EFE
El entrenador mexicano del Real Zaragoza, Javier Aguirre, insistió en las combinaciones y los pases, así como en el control del balón de sus jugadores y la presión para intentar conseguir el próximo ante el Villarreal su primera victoria en el banquillo maño.
En la sesión de entrenamiento vespertina en las instalaciones de la Ciudad Deportiva, marcada por la gélida temperatura, Aguirre estuvo muy encima de sus jugadores a la vez que realizaba continuas correcciones cuando se producía un fallo y jaleaba los aciertos que tenían en sus acciones.

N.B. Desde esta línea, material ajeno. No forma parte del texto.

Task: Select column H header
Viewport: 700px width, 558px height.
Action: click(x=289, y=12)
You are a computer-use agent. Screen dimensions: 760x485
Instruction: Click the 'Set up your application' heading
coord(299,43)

"El Vasco" no tardó mucho en enseñar algunas de sus opciones para tratar de superar a los villarrealenses y trabajó con mayor insistencia el 4-4-2, a la vez que insistió con los hombres que deberán conformar ese dibujo sobre el césped del estadio de La Romareda.
Con lo ensayado a falta de dos sesiones de entrenamiento, Aguirre podría apostar por un once formado por: Leo Franco; Diogo, Jarosik, Contini, Paredes; Jorge López, Gabi, Edmilson, Bertolo; Braulio y Sinama Pongolle.
A la baja segura de Leonardo Ponzio por sanción, se unirán con casi total probabilidad el defensa italiano Maurizio Lanzaro y el centrocampista aragonés Ánder Herrera, que se limitaron a trabajar en el gimnasio y a realizar carrera continua sobre el terreno de juego.
Al reducido grupo que conforma la primera plantilla se unieron para completar el entrenamiento, que duró poco más de una hora, hasta cinco jugadores de los equipos inferiores, del filial Kevin Lacruz, Ismael López y Eduardo García, y del juvenil de División de Honor, Brian Canalejo y Álvaro Tierno.